Matt Reeves’ “The Batman” beautifully captures the darkness of the dark knight, masterfully utilizing all the cinematic elements needed to make Robert Pattinson the darkest Batman yet.

In 1986, Frank Miller’s Batman: The Dark Knight Returns introduced a darker, more mature orientated depiction of Batman to comic book audiences, becoming one of the most influential Batman issues in all of comic book history. Miller’s Batman run has widely been claimed to have been responsible for updating Batman’s identity to a grimmer, more serious hero. If Miller’s Batman: The Dark Knight Returns was his revolutionary introduction of a new, “Darker” Knight to comic book audiences, Matt Reeves’ The Batman is his equally iconic introduction of cinema’s “Darkest” Knight to movie audiences. 

In the midst of a pivotal mayoral election, Gotham City is being consumed by crime, and there is only one man who seemingly stands between Gotham and its destruction; The Batman. Billionaire heir Bruce Wayne, tortured by the loss of his parents and consumed by his thirst for vengenace, stalks the night as the legendary, dark vigilante. 

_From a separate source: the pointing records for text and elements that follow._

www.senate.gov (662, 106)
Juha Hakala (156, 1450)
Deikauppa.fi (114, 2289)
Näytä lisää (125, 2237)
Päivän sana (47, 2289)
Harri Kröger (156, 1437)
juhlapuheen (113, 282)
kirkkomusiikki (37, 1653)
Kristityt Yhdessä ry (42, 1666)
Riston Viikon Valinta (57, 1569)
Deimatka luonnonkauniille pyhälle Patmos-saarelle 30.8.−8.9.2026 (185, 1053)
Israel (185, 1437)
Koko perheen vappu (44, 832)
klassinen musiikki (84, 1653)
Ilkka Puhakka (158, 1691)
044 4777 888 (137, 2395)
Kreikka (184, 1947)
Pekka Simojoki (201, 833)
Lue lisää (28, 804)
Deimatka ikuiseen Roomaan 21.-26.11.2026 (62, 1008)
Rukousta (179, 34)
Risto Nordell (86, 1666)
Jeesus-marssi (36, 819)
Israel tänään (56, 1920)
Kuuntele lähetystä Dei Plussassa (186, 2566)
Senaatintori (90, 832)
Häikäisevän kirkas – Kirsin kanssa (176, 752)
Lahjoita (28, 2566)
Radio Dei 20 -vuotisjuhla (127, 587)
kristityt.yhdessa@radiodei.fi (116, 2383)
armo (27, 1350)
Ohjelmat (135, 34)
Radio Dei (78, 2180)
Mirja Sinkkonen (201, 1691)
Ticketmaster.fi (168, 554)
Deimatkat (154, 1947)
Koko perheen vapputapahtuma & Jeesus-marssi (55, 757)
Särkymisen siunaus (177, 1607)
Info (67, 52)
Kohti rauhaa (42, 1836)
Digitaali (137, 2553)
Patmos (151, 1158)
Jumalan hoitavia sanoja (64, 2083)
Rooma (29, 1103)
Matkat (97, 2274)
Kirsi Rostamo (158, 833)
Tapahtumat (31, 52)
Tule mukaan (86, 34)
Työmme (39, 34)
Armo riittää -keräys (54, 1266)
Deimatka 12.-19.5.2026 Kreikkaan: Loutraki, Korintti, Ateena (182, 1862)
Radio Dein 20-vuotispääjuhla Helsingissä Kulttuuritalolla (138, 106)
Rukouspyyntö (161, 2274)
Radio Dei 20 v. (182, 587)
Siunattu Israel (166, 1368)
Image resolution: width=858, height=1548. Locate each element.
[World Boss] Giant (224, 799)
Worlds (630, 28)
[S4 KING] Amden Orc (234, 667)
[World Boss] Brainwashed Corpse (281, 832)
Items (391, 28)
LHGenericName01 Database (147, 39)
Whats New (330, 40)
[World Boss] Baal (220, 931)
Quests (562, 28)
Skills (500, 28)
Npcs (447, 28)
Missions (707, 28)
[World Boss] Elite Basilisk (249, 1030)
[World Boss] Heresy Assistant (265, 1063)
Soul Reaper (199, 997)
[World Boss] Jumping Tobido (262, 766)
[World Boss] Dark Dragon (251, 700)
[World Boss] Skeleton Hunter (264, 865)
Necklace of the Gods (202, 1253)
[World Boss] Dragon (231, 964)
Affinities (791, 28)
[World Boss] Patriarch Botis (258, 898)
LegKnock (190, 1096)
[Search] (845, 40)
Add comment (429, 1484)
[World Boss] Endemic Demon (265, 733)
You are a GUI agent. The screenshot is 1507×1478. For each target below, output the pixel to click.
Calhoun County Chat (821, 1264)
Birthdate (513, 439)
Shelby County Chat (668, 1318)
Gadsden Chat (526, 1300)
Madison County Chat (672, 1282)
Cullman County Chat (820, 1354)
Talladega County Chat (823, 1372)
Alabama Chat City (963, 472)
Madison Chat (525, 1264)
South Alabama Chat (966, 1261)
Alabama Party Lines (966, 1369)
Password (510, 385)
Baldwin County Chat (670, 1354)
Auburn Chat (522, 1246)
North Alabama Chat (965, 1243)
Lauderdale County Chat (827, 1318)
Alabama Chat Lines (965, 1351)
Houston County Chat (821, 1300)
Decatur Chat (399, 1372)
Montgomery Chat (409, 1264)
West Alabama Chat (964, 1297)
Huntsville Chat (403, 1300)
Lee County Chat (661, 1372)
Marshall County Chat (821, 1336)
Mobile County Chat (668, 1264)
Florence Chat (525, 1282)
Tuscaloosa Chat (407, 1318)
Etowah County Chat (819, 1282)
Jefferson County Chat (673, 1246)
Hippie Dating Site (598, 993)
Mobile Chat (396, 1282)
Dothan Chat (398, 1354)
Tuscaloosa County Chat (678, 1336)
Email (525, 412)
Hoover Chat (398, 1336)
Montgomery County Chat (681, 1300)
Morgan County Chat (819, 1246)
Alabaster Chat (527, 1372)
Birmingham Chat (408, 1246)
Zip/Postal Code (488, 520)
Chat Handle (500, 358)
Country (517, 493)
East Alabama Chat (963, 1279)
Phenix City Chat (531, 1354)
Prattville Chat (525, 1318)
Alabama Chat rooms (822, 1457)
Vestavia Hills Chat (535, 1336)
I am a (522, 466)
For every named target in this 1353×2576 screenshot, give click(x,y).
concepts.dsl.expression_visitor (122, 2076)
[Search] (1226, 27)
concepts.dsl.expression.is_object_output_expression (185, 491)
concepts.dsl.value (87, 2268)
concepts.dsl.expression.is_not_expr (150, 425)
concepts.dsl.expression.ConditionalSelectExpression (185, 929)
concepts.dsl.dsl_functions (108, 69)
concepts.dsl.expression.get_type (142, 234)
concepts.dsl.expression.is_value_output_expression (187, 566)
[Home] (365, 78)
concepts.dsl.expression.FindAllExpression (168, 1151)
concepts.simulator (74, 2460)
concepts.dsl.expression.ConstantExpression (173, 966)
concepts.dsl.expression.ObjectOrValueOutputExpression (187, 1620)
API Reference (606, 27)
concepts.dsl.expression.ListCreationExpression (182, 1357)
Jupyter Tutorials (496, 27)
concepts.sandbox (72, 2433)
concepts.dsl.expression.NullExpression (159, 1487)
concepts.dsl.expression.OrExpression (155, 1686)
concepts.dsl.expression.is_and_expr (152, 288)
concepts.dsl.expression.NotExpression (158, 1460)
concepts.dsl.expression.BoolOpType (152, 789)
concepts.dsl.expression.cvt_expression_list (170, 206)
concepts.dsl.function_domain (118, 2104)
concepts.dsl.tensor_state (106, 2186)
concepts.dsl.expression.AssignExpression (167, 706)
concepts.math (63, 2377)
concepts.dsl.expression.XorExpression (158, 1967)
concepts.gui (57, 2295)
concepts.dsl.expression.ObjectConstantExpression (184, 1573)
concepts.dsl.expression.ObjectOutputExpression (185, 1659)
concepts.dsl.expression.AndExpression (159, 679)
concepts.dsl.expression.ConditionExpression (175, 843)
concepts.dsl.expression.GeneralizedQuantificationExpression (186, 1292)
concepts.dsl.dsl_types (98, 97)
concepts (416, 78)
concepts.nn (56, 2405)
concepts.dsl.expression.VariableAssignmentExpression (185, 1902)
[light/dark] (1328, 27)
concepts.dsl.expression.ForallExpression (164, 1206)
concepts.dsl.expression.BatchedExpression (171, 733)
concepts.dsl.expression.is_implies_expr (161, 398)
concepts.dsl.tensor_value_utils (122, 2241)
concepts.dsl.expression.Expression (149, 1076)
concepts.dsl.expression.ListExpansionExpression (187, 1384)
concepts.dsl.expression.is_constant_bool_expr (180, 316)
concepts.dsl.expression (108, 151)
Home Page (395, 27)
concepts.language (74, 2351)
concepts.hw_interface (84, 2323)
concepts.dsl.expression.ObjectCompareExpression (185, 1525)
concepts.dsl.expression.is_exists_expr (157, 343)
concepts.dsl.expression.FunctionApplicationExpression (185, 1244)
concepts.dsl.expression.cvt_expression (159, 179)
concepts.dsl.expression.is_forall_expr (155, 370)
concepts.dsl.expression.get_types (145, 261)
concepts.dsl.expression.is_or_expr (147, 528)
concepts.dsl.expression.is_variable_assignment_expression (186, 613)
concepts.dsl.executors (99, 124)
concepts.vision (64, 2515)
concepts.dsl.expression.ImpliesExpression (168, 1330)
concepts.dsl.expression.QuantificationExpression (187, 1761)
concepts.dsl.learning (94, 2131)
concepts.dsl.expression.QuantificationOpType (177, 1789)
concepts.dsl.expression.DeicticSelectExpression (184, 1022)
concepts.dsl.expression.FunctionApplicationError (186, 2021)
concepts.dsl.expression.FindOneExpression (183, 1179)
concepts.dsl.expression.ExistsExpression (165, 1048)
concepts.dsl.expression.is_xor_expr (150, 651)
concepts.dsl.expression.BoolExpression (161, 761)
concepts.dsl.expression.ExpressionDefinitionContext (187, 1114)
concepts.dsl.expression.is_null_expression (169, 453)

When the current mayor of Gotham is murdered by an elusive serial killer known as ‘The Riddler,’ police lieutenant James Gordon calls upon the help of Batman to catch the killer. Now, Batman must face the darkness of Gotham’s corruption and criminal underbelly as he’s strung along by the Riddler’s clues, desperately attempting to capture the serial killer before he claims his next victim.

This is Robbert Pattinson’s most iconic role as a brooding and mysterious character since his Tiwlight days as Edward Cullen, yet where Pattinson’s Edward came off as melodramatic and moody, he portrays Bruce Wayne as a genuinely withdrawn, tortured social recluse.

While his Bruce Wayne is praiseworthy, his most impressive feat in the film is his intimidating and terrifying Batman, perfectly embodying the myth that strikes fear into the superstitious and cowardly criminals of Gotham City. His performance as the Caped Crusader couldn’t be more satisfying, especially as this movie is not a Bruce Wayne story but a Batman one.

While Pattinson’s performance is undeniably effective, the success of portraying Batman as the criminal’s boogeyman for the villains of Gotham is due to Reeves’ brilliant directorial choices.  

One of the most influential decisions towards showing audiences a darker Batman was displaying his dark side — literally. One of the most prominent cinematography elements was the sparse lighting throughout almost all of the scenes, reminiscent of a Caravaggio painting. Gotham appears dreary and bleak, one that rivals the depressing depiction we saw in Joker (2019) that seemingly threatened to swallow you whole. Reeves’ decision to blanket scenes with a layer of darkness added to the underlying horror and melancholy that he wished to portray

The lighting wasn’t the only element he manipulated to create suspense and darkness; Reeves clearly used some of his past experience in horror to directly shoot scenes like a horror film, using specific camera angles to make Batman and Gotham seem more menacing and ominous. 

While Reeves’ clearly displayed his mastery over visual elements, the soundtrack also played a pivotal role in reinforcing the overall “doom and gloom” tone of the film. Michael Giacchino, composer of the film’s musical score, crafted the perfect sound, which set the tone for the entire movie. Almost every dark hallway or crime scene throughout the movie is delightfully intertwined with the sound of low-pitched, slow piano or string instruments. 

I would go so far as to argue that some scenes are completely controlled by the music that accompanies them as the level of suspense, dread or anticipation is decided entirely by the overpowering weight of the musical score. There are also hints of that hidden horror aspect subtly laced throughout the film within Giacchino’s score. 

Reeves’ and Pattinson come together to create what is one of the most grounded and grittiest Batman stories we’ve ever seen. It dares you to stare directly into the abyss as it explores themes that poke at the darkest aspects of the human psyche and modern society, such as vengeance, political corruption and obsession. A masterpiece of peak cinema, The Batman draws any film fan to the theaters if they can stomach the grim depiction of a city and hero consumed by darkness.